Overview

Chapter 1 Introduction

1.1 Overview

Supply chain management (SCM) was popular in the past years and seems continuing to be so in the future. The main reason of its popularity may be that it extends the traditional operational management in local shop floor to a global context. Basically there are two approaches to model a supply chain (SC), deterministic and stochastic. The former is adopted when all the operational parameters, such as demand arrival rate, processing rate, etc. are certain while the later is used when most of the parameters are uncertain. Material requirement planning (MRP) and lately enterprise resource planning (ERP) are perhaps the most widely used supply control methods to satisfy market demand under a deterministic operational environment. The performance is often judged by the generated supply plan that can deliver the right product with right quantity to right place in right time. Under stochastic environment, the SC performance can be evaluated through stochastic modeling to obtain the steady state system performance. No matter what modeling type the studied problem is, the performance of an SC is often measured by its integrated operational cost and achieved customer service level. It’s well known that in order to save operational cost, two important factors must be addressed: inventory and moving (transportation) costs.

For analytic modeling of a stochastic SC, there are three well-known problem domains for a supply network: infinite buffer, finite-buffer and infinite buffer with planned inventories. The former two problems are suitable for make-to-order (MTO) supply mode, while the last is suitable for make-to-stock (MTS) supply mode. Open or closed queueing network (QN) model is suitable for solving the first kind of problem. Several models are developed to solve the second problem. Notice the blocking effect exists in the second problem and the solution process seems not so straightforward as the first problem. For the third problem, it’s not paid special attention until in the past decade or so (Lee & Zipkin,

2

1992) (we abbreviate it as L & Z hereinafter). However, the MTS supply mode of the third type is a well-known industry application, therefore it shows imperative need for this research direction. It depends on the business process and other factors such as market, capital, physical limitation etc. to choose the suitable supply mode and the accompanied stochastic model for practical study.

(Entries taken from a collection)
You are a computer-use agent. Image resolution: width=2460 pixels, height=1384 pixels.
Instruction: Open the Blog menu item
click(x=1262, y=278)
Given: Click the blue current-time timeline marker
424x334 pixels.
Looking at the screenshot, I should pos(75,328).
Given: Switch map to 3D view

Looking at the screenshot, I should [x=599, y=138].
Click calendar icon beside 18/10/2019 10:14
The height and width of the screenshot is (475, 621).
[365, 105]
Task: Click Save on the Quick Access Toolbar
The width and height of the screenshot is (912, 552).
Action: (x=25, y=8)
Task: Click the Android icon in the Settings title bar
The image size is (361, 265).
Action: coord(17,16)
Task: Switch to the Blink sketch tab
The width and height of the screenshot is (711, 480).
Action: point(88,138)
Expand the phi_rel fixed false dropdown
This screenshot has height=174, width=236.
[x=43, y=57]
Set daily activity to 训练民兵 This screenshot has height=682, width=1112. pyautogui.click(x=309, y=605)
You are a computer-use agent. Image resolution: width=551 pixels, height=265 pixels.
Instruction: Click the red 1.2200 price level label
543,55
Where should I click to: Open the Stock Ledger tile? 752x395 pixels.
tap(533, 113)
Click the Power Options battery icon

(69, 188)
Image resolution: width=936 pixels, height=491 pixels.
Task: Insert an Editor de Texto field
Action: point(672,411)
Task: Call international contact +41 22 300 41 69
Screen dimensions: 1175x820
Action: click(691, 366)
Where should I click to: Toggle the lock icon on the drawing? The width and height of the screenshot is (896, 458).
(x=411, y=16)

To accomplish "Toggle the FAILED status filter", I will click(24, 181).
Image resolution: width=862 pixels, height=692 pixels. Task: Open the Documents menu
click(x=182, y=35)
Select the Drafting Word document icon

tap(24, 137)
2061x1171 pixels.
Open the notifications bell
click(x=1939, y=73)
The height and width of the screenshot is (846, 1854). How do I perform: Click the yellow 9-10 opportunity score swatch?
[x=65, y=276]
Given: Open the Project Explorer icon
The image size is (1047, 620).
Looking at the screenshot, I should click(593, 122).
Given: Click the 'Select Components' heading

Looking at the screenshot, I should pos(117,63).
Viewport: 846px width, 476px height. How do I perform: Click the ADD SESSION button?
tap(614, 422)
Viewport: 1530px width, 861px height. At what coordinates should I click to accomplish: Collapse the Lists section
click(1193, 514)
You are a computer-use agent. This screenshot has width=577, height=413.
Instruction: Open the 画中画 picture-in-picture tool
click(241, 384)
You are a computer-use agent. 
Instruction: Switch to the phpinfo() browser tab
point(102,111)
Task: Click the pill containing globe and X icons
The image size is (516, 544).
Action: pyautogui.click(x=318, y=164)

Problems to work on:
A – According to the supply chain text, which two costs must be addressed to save operational cost?
B – Does each statement agree with the supply chain text? Answer yes or no for each, quoting the words that decide it. (i) The deterministic approach is used when most operational parameters are uncertain. (ii) The infinite buffer with planned inventories problem suits the make-to-stock supply mode. (iii) The open or closed queueing network model suits the finite-buffer problem.

The answers:
A – Inventory and moving (transportation) costs.

B –
(i) No: "The former is adopted when all the operational parameters, such as demand arrival rate, processing rate, etc. are certain"
(ii) Yes: "the last is suitable for make-to-stock (MTS) supply mode"
(iii) No: "Open or closed queueing network (QN) model is suitable for solving the first kind of problem"